Israel general election: Netanyahu fights polls as country votes
VOTING has begun in Israel’s hotly-fought general election, where Prime Minister Benjamin Netanyahu is battling the opinion polls.
VOTING has begun in Israel’s hotly-fought general election, where Prime Minister Benjamin Netanyahu is battling the opinion polls and fatigue with his right-wing government to vie for a fourth term.
The country’s 5.8 million voters are tipped to turn out in record numbers, with the final round of published opinion polls suggesting that Mr Netanyahu’s Likud party will finish second to the opposition Zionist Union in the popular vote.
But the real action takes place after the election in the horse-trading to cobble together a governing coalition with the array of minority and special interest parties that add spice and colour to Israeli politics.
If the polls turn out to be right and Likud ends up with only 20 or 22 seats of the 120 on offer in the Knesset, Mr Netanyahu will still be strongly positioned to do a deal with the political and religious Right.
His chief rival, Zionist Union and Labor party leader Isaac Herzog, has been buoyed by support from a joint ticket of parties representing so-called Israeli Arabs, banding together for the first time.
In his final pitch to voters, the hawkish Mr Netanyahu renewed his warning that Israel’s security would be compromised by the centrist Zionist Union’s support for a two-state peace solution with the Palestinians. Hardening his position, Mr Netanyahu buried his past but reluctant endorsement of an independent Palestinian homeland, saying it would open Israel to terrorist attack.
Mr Herzog insisted Israel needed a fresh start and the Zionist Union would deliver cost of living relief.
Most Israelis take the day off to vote, which commenced at 7am in the spring chill.
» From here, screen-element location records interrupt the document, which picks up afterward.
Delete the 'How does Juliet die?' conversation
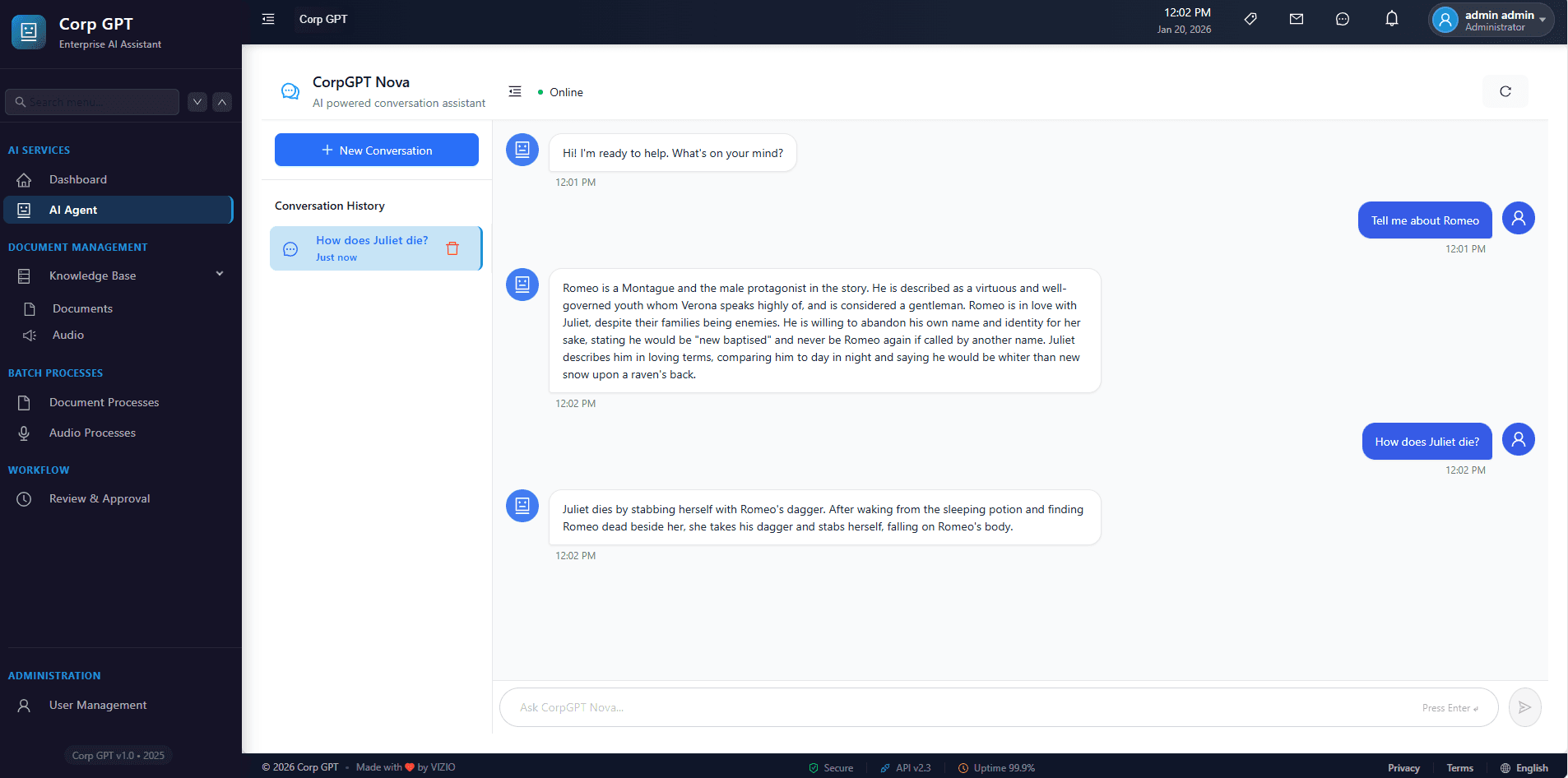pyautogui.click(x=452, y=248)
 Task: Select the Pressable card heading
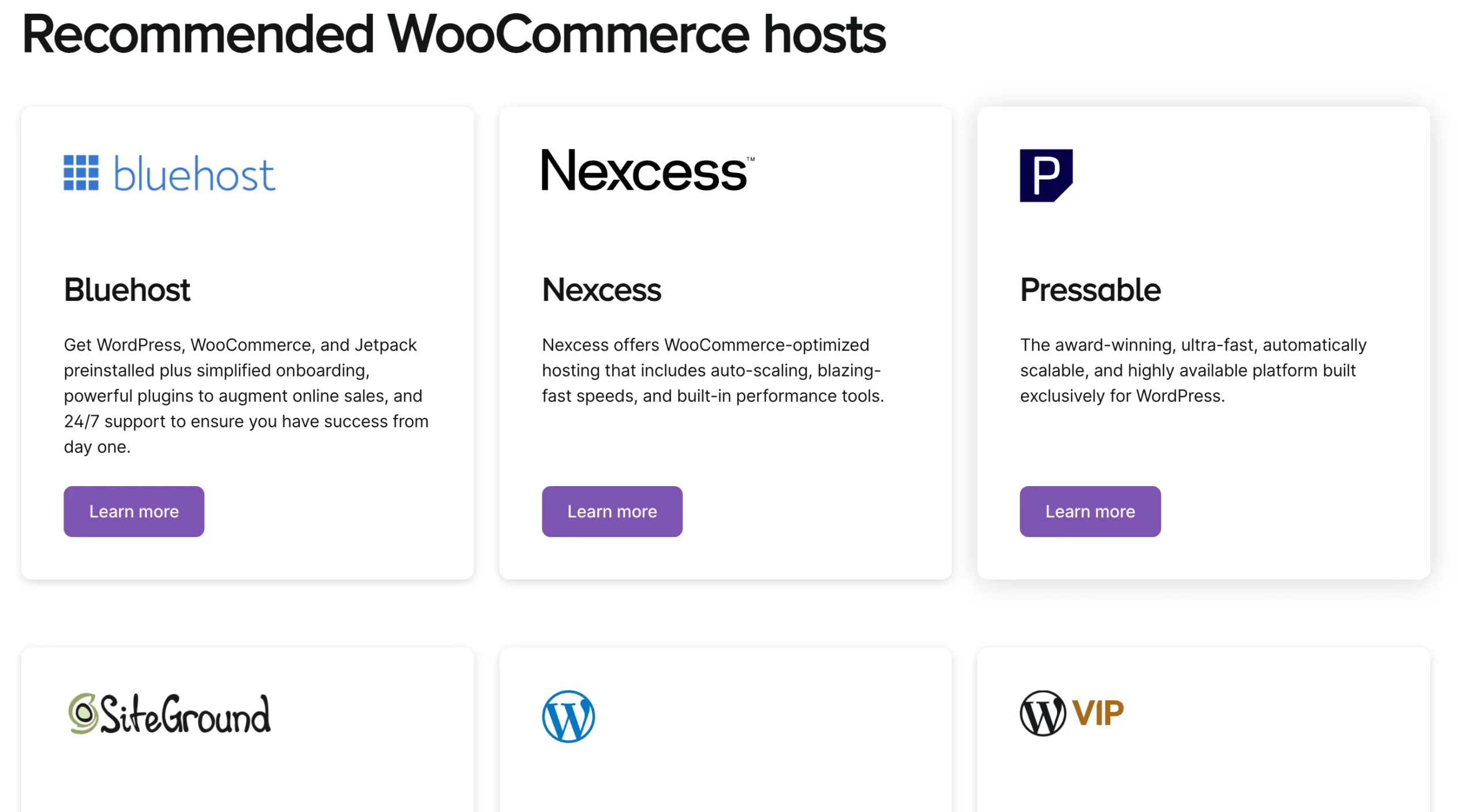coord(1090,290)
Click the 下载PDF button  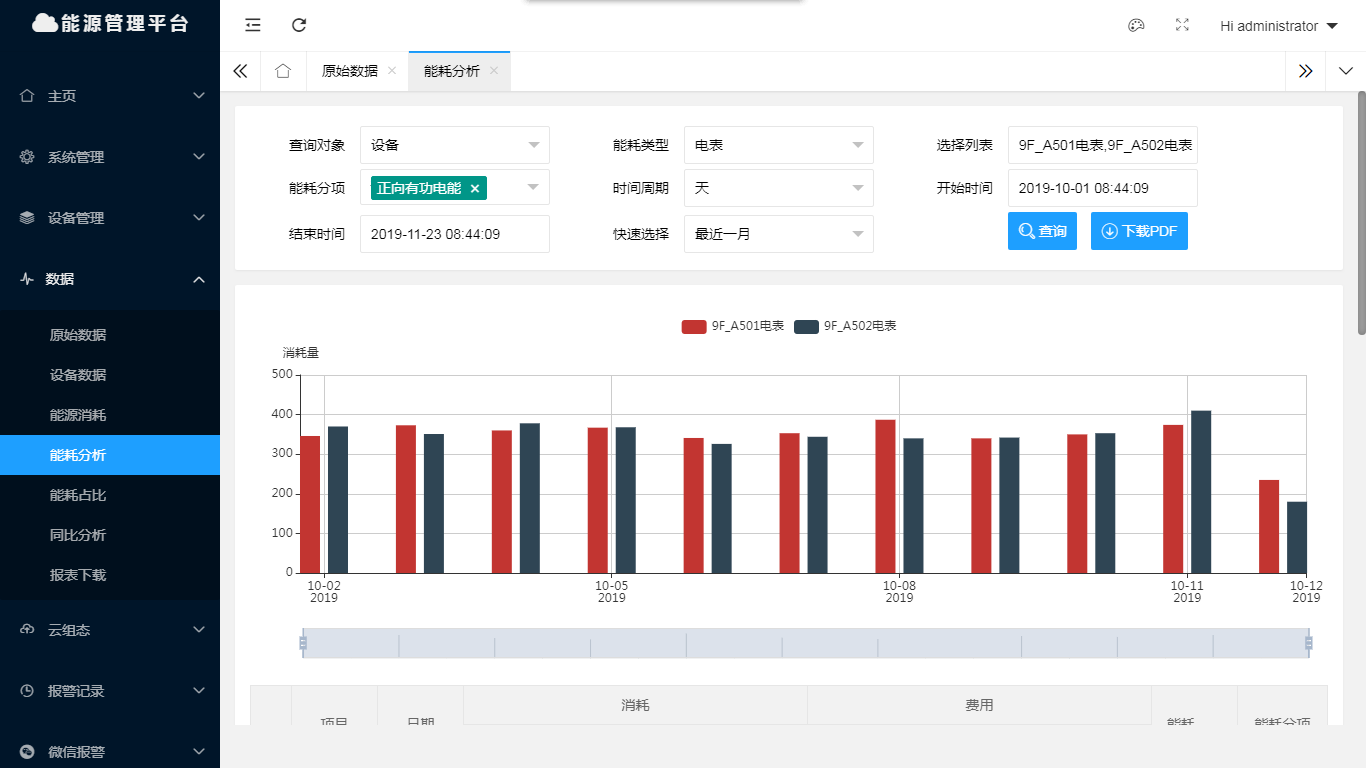click(1139, 231)
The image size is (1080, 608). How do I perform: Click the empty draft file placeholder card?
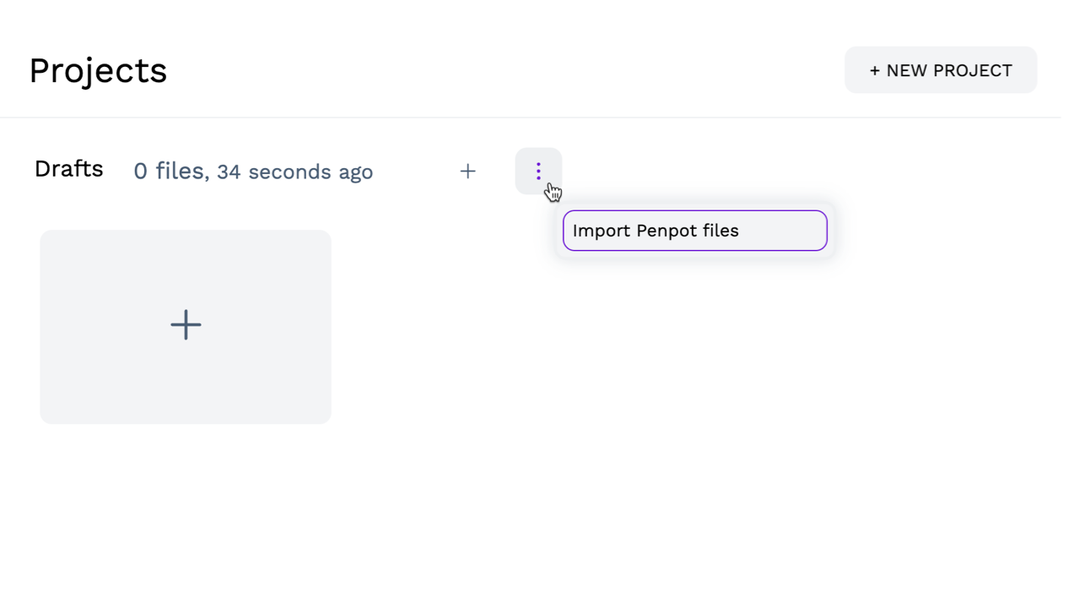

Ballot booths will stay open until 10pm, local time — 7am tomorrow AEST — when exit polls when provide the first glimpse of whether Mr Netanyahu’s 11th-hour media blitz and increasingly shrill
warnings about security could shift the momentum away from Mr Herzog’s team.
When he called the snap election last December, Mr Netanyahu, 65, a fixture on the political landscape of Israel for 25 years, was the hot favourite to be returned. But renewed controversy over his personal expenses and accusations that he had politicised Israel’s bedrock relations with the US in his March 3 address to Congress gave Mr Herzog an opening, which he exploited with a disciplined and clever campaign.